By Dr. Ross Turchaninov, Phoenix, AZ

Effleurage is a very basic technique therapists use daily. However, even this basic massage technique delivers a profound impact on the body of the client/patient. At the same time, if this simple technique isn’t performed correctly its therapeutic impact greatly diminishes.

The therapist may observe or palpate outcomes of Friction (it triggers local hyperemia), Kneading (muscle softens), or passive stretching (increase of ROM). However, it is difficult to visually or palpatorially illustrate what effleurage actually does.

Recently we had a very interesting patient in our clinic – a woman in her early 60s who underwent plastic surgery on both arms to tighten loose skin she acquired after losing weight. After surgery on her arms she developed severe hematoma on the right arm, which greatly concerned the surgeon. He even tried to drain it but wasn’t able to aspirate any blood from the soft tissues. The surgeon had justified concerns. Longer hematoma like this one remains less elastic in the soft tissues. More prominent postsurgical scarring will develop and it will diminish the positive outcome of the surgery. The patient got to our clinic as soon as adhesive strips were removed and it was clear that the wound closed by primary intention. Fig. 1 illustrates the initial picture of our patient.

Fig. 1. Initial clinical picture

In the photo the readers may see a long scar on the medial surface of the right arm and severe cutaneous hematoma more prominent on and above the right elbow on its medial surface. Please look at the picture carefully. Usually posttraumatic hematoma exhibits different degrees of saturation of the soft tissues by the blood which leaked from the damaged capillary network. In other words, the color of the hematoma always varies within its borders.
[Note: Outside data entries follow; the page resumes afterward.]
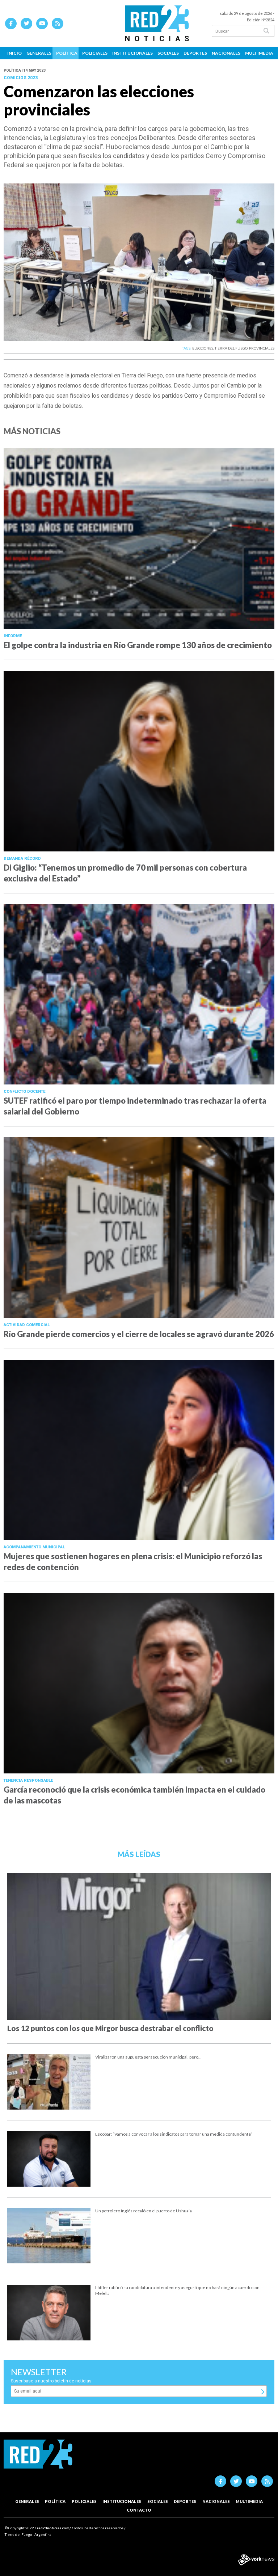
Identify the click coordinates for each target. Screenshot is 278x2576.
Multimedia (259, 53)
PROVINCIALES (261, 348)
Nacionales (226, 53)
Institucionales (132, 53)
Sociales (168, 53)
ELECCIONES (202, 348)
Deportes (195, 53)
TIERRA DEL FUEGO (231, 348)
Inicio (14, 53)
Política (66, 53)
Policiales (95, 53)
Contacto (139, 2510)
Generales (38, 53)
Some areas can be lighter, some areas more dark, etc. As you see in Fig. 1, this hematoma is different since it exhibits identical discoloration throughout the entire area.

Why is there is such a difference? Regular hematoma which is formed as a result of traumatic impact produces leakage from the damaged capillaries and a deeper impact of traumatic force – more damage and more blood leakage occur into the soft tissues. The situation with our patient is completely different. The plastic surgeon opened the skin only, separated it from fascia, cut off extra skin and closed the wound with adhesive tape. He didn’t work on the fascia or muscles and equal damage to the skin’s capillary network produced equal blood leakage along the scar, giving the skin almost identical discoloration.

This patient was a perfect case to illustrate the clinical power of effleurage and what it actually does to the body. With the patient’s consent we made a picture before application of effleurage and after its application in the direction of drainage for 5 minutes. Fig. 2 illustrates the difference in intensity of arm hematoma before and after correct repetitive application of basic effleurage technique.

Fig. 2. Arm hematoma before and after application of basic effleurage technique for 5 minutes

If we consider accumulation of the blood leaked from the skin’s capillary network as a dye, the repetitive application of effleurage strokes was able to drain the entire hematoma just in five minutes without any other modality. However, for effleurage strokes to be so efficient they must be applied correctly. Otherwise they won’t accomplish enough.

Here are rules for the correct application of effleurage:

1. The strokes must be applied ONLY in the direction of drainage.

2. During the application of effleurage strokes the therapist can’t go back and forth along the massaged area with the same pressure. Even application of superficial effleurage requires some pressure (e.g., weight of the hand). From this perspective any pressure should be applied only when strokes go along the drainage. Coming back to the starting point of effleurage must be done only with a light touch – for example, feathering with fingertips. Going back and forth with the same pressure during application of effleurage strokes produces zero impact on the local circulation.

3. Effleurage strokes can be long (along the entire extremity) or short (between packs of lymph nodes).

4. Each effleurage stroke must have a clear beginning (lower pack of the lymph nodes) and a clear end (upper pack of the lymph nodes).

5. Effleurage shouldn’t be applied in quick mode. The speed is moderate.

6. The therapist should elongate each effleurage stroke by starting it with the index finger (on the lower pack of lymph nodes), engaging the entire palm and finishing each stroke with the ulnar edge of the hand (on the upper pack of the lymph nodes).

7. If a scar is present (as it is in our discussed case) the effleurage strokes should be directed along the drainage but around the scar. Don’t apply strokes in the direction to the scar.

Only when effleurage strokes are conducted with these basic rules can they produce the therapeutic impact on the tissues which we illustrated with the case of our patient.

Of course the large hematoma, which had formed as a result of impacted soft tissues, would not go away within five minutes of any treatment. We simply used the uniqueness of this clinical case to illustrate the power of effleurage, which while remaining the foundation of therapy, is frequently overlooked, conducted incorrectly or simply abandoned by therapists in favor of more sophisticated treatment options. Unfortunately, these are big professional mistakes.